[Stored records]
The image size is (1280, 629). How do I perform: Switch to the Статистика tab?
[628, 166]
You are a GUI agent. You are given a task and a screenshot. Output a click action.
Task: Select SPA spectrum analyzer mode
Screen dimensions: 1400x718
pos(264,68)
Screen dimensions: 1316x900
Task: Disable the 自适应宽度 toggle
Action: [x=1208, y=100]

**Your instructions**
Update the rows by replacing "Output" with "Return" and keeping everything else the same.

**Answer to this problem**
The image size is (1280, 629). How do I perform: Switch to the Статистика tab?
[628, 166]
You are a GUI agent. You are given a task and a screenshot. Return a click action.
Task: Select SPA spectrum analyzer mode
Screen dimensions: 1400x718
pos(264,68)
Screen dimensions: 1316x900
Task: Disable the 自适应宽度 toggle
Action: [x=1208, y=100]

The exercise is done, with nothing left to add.